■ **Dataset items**
== == ==
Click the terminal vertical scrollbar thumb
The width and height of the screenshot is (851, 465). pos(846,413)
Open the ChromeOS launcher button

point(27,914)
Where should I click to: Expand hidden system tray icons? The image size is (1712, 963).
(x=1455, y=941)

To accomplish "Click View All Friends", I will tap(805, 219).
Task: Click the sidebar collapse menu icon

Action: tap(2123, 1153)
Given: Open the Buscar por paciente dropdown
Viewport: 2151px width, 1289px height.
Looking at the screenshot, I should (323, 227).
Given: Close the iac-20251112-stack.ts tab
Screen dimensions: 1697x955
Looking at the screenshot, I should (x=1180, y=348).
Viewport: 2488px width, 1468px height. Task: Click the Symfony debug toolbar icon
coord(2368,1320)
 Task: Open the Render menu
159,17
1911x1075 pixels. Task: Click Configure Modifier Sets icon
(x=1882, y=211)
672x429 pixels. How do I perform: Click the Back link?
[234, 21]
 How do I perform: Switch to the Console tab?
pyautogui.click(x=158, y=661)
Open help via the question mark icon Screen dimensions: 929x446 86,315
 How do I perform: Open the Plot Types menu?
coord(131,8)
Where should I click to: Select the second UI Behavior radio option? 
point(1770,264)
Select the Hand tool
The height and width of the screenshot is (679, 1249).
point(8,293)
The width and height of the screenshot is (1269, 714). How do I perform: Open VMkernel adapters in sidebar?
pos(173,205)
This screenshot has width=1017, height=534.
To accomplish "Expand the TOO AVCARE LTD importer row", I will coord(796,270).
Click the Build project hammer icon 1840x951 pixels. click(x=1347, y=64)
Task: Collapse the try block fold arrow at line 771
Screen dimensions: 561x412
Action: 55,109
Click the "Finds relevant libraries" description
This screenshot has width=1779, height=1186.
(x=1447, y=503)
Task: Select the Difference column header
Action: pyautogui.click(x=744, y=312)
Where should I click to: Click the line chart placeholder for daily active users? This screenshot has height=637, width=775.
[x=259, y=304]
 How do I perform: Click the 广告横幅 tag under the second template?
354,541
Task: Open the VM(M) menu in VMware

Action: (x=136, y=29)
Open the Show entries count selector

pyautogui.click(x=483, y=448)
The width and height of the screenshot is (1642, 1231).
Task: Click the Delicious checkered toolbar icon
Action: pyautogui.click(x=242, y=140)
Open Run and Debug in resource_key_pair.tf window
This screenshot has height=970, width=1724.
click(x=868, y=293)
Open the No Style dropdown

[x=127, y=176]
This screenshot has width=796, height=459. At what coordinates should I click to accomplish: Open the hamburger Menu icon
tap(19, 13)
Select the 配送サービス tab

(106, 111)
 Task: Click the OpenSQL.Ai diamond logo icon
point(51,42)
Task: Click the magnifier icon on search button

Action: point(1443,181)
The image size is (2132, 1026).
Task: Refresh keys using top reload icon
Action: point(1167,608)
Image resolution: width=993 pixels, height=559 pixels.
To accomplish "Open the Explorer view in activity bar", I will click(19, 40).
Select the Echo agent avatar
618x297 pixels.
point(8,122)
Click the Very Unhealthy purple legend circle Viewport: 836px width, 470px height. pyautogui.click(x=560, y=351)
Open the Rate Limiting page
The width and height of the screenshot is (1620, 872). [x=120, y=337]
== == ==
■ **WHAT TO WORK ON**
Your job is to copy out every line from the records above that has the word "Given".

■ **TASK OUTPUT**
Given: Open the Buscar por paciente dropdown
Given: Close the iac-20251112-stack.ts tab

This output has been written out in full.